Accepting that the Arbitral Tribunal—comprising officers of the State—were hit by the disqualification in Section 12(5) read with Entry 1 in the Seventh Schedule of the Act, the Court ruled that all the members had become ineligible to continue as arbitrators. When the arbitration clause is found to be foul with the amended provision, the appointment of arbitrators would be “beyond the pale of the arbitration agreement”, empowering a court to appoint an arbitrator as may be permissible, the Court ruled.
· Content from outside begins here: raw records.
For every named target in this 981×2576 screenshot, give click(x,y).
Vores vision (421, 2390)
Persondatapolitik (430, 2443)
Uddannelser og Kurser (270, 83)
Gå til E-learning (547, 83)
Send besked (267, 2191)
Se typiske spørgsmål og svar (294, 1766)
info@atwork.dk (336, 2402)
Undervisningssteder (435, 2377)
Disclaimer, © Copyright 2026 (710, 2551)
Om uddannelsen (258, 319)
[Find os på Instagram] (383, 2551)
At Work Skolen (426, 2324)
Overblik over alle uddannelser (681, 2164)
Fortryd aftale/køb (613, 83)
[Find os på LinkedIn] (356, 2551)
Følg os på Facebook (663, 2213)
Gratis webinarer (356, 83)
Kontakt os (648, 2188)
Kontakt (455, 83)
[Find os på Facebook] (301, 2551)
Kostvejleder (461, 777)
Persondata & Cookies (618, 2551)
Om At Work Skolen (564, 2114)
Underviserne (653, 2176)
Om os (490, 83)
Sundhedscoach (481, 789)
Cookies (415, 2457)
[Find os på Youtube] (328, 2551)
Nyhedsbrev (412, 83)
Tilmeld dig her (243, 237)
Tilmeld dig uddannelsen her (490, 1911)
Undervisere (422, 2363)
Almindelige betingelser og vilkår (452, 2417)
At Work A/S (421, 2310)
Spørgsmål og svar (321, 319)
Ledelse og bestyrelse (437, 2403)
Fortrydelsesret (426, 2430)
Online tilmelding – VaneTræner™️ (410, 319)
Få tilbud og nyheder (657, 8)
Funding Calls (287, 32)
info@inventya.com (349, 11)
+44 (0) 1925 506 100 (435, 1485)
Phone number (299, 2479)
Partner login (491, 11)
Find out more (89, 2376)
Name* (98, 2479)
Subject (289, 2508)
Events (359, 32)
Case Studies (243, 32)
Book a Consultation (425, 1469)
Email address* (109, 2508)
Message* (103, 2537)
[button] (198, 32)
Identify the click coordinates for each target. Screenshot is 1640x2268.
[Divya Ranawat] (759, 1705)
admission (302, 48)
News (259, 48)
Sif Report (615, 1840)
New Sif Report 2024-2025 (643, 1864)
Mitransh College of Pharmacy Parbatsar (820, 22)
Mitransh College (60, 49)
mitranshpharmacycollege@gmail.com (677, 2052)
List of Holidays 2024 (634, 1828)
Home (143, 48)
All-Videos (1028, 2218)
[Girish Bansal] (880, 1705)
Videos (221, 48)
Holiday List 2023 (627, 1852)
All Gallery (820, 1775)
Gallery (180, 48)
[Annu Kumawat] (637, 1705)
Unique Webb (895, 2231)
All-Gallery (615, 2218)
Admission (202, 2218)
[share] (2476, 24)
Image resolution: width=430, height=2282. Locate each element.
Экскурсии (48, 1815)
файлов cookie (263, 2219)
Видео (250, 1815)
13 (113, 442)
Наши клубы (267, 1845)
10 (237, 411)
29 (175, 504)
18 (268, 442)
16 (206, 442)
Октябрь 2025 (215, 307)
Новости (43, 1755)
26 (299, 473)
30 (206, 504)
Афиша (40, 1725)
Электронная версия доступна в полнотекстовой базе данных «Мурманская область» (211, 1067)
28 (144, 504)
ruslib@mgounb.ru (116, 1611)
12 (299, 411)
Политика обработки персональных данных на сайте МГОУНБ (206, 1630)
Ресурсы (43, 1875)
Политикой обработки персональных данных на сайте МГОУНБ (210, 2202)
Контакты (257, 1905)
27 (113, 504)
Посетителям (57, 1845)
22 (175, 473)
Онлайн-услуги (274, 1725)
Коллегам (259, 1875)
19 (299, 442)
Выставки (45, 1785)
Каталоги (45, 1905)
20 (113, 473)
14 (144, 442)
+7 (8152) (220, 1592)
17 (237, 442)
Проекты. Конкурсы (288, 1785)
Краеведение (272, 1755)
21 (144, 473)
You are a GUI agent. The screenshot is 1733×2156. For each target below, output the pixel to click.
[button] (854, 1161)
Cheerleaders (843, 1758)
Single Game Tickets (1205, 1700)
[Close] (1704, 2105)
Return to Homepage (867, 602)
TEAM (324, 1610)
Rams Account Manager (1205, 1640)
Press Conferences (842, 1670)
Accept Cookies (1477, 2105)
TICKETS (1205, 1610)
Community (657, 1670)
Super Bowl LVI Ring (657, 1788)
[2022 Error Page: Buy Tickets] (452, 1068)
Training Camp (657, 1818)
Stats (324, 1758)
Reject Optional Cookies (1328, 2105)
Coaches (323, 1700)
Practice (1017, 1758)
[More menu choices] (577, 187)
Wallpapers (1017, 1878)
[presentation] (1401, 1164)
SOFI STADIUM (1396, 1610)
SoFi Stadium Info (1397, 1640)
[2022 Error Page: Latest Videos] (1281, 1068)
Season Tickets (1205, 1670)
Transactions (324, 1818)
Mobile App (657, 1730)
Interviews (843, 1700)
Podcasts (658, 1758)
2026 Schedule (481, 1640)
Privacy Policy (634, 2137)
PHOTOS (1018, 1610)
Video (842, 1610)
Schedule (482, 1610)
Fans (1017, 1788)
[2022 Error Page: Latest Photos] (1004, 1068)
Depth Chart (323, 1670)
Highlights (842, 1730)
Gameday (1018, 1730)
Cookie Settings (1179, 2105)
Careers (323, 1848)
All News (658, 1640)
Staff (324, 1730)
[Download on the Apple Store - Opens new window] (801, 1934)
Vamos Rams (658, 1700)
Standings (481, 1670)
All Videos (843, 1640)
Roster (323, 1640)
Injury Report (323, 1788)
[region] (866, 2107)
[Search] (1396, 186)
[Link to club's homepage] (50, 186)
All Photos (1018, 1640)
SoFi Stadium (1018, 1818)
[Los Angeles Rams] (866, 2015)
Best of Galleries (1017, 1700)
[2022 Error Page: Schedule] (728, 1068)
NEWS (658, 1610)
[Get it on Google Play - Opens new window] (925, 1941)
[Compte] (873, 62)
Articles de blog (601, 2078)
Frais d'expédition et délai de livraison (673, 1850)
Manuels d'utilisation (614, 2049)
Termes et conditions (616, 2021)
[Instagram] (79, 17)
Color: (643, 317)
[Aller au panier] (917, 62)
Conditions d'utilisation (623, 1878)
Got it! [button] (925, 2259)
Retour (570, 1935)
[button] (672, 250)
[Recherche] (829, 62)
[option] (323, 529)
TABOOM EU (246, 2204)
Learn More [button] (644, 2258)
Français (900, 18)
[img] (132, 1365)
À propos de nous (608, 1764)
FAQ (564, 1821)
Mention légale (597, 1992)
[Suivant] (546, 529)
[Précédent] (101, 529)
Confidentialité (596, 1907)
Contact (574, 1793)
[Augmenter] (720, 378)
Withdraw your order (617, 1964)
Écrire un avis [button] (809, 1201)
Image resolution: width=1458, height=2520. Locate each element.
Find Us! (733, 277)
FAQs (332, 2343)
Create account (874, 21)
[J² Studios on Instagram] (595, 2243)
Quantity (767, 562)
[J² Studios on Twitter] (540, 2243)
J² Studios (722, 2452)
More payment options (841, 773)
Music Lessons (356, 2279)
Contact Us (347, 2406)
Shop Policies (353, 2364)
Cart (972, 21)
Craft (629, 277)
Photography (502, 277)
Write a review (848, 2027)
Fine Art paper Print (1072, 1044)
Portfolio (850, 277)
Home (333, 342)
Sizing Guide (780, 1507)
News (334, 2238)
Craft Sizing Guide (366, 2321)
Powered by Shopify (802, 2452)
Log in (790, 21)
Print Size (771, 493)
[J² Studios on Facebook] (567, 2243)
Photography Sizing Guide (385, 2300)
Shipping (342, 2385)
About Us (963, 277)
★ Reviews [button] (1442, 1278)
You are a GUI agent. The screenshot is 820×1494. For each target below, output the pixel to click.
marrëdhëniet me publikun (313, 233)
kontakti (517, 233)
As a result, the Court ruled that a fresh arbitrator had to be appointed under the provisions of the Act. It set aside the decision of the High Court. Interestingly, instead of remanding the matter to the High Court for appointing a fresh arbitrator, the Court went ahead and appointed its own choice of an arbitrator (retired Justice Abhay Manohar Sapre). It did so because the dispute was pending for over 21 years.


The Court in Ellora Paper Mills[5] engaged on the limited legal question (for the first time) of whether an ineligibility, when it exists, applies to arbitration proceedings initiated before the 2015 amendment. Previous decisions, though sharing the commonality of a contract concluded before the 2015 amendment, were nevertheless in respect of arbitration proceedings commenced after the 2015 amendment. The implications of the judgment in Ellora Paper Mills[6] on arbitral proceedings before the 2015 amendment are worrisome and against business prudence.

(1) 2015 amendment given retrospective applicability without legal basis

Firstly, the Court said because the arbitration did not progress since 2000, the arbitration proceedings did not “technically” commence.[7] This finding, it may be argued, can be looked at differently since Ellora could have never obtained a stay on proceedings that did not commence at all. Therefore, the Court’s observation that the arbitration did not “technically” commence is contrary to the stay having been granted.

At any rate, the court seems to have relied on the nascent stage of the underlying arbitration to make the ineligibility in Section 12(5) read with the Seventh Schedule applicable to members of the Arbitral Tribunal, by virtue of their relationship with the State. While this ruling is correct in attempting to remedy the wrongs that the Fifth and Seventh Schedules to the Act aim to redress, it allows a subsequent judicial forum to halt arbitral proceedings at an advanced stage and appoint a new arbitrator if a party petitions to have the Tribunal’s mandate terminated retrospectively on applying the standards of the 2015. This would seriously hamper the efficacy of the previous proceedings and would require the whole dispute to be heard afresh. One way to distinguish this case is the Court ruled as it did since it found that the arbitral proceedings had not commenced and therefore that they are deemed to have been commenced after 2015. However, as described above, this finding is also open to other interpretations.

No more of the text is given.